Cache Management Commands
# Show cache statistics
kosh cache stats
# Verify cache integrity
kosh cache verify
# Run garbage collection (remove orphaned content)
kosh cache gc
# Dry run (show what would be deleted)
kosh cache gc --dry-run
# Force full rebuild (clear cache)
kosh cache rebuild
# Delete all cache data
kosh cache clear
# Inspect a specific file's cache entry
kosh cache inspect content/posts/my-post.md
100-post documentation site:
| Operation | Cold (no cache) | Warm (cached) | Speedup |
|---|
| Full build | 2.5s | 250ms | 10x |
| Single post | 50ms | 10ms | 5x |
| Watch rebuild | 500ms | 50ms | 10x |
500-post blog:
| Operation | Cold | Warm | Speedup |
|---|
| Full build | 15s | 800ms | 18x |
| Single post | 80ms | 15ms | 5x |
Incremental builds shine during development. The first build after git clone is slow, but subsequent builds are nearly instant.
BoltDB Configuration
Kosh optimizes BoltDB for SSG workloads (from builder/cache/cache.go:50-79):
opts := &bolt.Options{
Timeout: 10 * time.Second,
FreelistType: bolt.FreelistArrayType, // Faster than map
PageSize: 16384, // 16KB pages
InitialMmapSize: calculatedSize, // Pre-allocate based on existing DB
}
if isDev {
opts.NoGrowSync = true // Faster, less durable (okay for dev)
} else {
opts.NoGrowSync = false // Production: full durability
}
Key optimizations:
- Array freelist: Faster for SSG’s write-heavy workload
- 16KB pages: Matches typical page size (vs 4KB default)
- Dynamic mmap: Grows to 2x current DB size (max 100MB)
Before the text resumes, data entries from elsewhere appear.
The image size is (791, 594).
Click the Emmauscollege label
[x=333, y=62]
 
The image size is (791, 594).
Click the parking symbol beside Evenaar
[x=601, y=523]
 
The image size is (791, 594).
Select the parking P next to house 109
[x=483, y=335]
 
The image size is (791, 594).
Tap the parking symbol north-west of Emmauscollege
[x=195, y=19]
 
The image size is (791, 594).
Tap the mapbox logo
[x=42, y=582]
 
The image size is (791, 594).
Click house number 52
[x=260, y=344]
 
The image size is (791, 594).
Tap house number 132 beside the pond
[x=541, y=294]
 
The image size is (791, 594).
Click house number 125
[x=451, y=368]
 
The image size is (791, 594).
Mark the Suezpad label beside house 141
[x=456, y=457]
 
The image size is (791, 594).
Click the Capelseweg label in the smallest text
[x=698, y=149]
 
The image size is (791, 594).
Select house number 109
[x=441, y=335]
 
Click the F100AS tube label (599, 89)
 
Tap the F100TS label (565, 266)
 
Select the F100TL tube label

- Dev mode: Skips fsync on grow operations
Cache ID Verification
Kosh stores a cache ID to detect configuration changes:
func (m *Manager) VerifyCacheID(expectedID string) (needsRebuild bool, err error) {
var storedID []byte
m.db.View(func(tx *bolt.Tx) error {
meta := tx.Bucket([]byte(BucketMeta))
storedID = meta.Get([]byte(KeyCacheID))
return nil
})
if storedID == nil || string(storedID) != expectedID {
return true, nil // Rebuild needed
}
return false, nil
}
What triggers cache invalidation:
- Theme change
- Output directory change
- Base URL change (if affecting rendered HTML)
- Major version upgrade